Secondo Arpa Piemonte, la città resta in bollino rosso anche per la giornata del 9 luglio, mentre il meteorologo Andrea Vuolo parla di una situazione senza precedenti: sulle Alpi, a circa 1.100 metri di quota, sono stati registrati oltre 33°C, superando persino i valori dell’estate del 2003, finora considerata il riferimento per il caldo estremo. Anche ad Ala di Stura il termometro ha superato i 33°C.

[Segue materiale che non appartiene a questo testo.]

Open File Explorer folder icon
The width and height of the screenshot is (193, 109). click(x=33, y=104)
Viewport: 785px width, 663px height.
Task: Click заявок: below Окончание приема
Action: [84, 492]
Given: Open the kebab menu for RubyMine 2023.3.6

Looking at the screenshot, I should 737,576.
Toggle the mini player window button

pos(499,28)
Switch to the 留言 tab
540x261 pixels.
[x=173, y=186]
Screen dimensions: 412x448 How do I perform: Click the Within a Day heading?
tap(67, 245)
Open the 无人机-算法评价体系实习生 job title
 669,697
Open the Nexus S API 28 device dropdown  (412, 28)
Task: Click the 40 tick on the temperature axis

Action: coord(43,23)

Nel capoluogo piemontese le temperature massime percepite raggiungono i 38°C, mentre durante la notte non scendono sotto i 23-24°C, dando origine alle cosiddette “notti tropicali”. Secondo le previsioni, il caldo intenso continuerà almeno fino a venerdì, quando l’allerta passerà dal rosso all’arancione, pur con valori ancora molto elevati.
L’ondata di calore sta provocando anche nuovi disagi alla rete elettrica cittadina. Dopo i problemi registrati a giugno, si sono verificati ulteriori blackout in diversi quartieri, tra cui San Donato, Crocetta e Santa Rita. L’aumento dei consumi, dovuto soprattutto all’uso dei condizionatori, sta infatti mettendo sotto pressione un’infrastruttura già in difficoltà.
Di fronte ai continui disservizi, Epat Torino e il Comitato NoBlackOut, che riunisce oltre 250 attività del settore della ristorazione e dei pubblici esercizi, hanno chiesto l’apertura urgente di un confronto con Iren e Ireti. L’obiettivo è individuare interventi concreti per rafforzare la rete elettrica, monitorare in modo dettagliato le aree più colpite e introdurre procedure più rapide per gli indennizzi automatici a favore di cittadini e imprese danneggiati dalle interruzioni di corrente.
Secondo i rappresentanti delle attività economiche, le risposte fornite finora non sono sufficienti: chiedono interventi immediati, tempi certi e un piano efficace per affrontare non solo l’emergenza attuale, ma anche le future estati, sempre più segnate da eventi climatici estremi.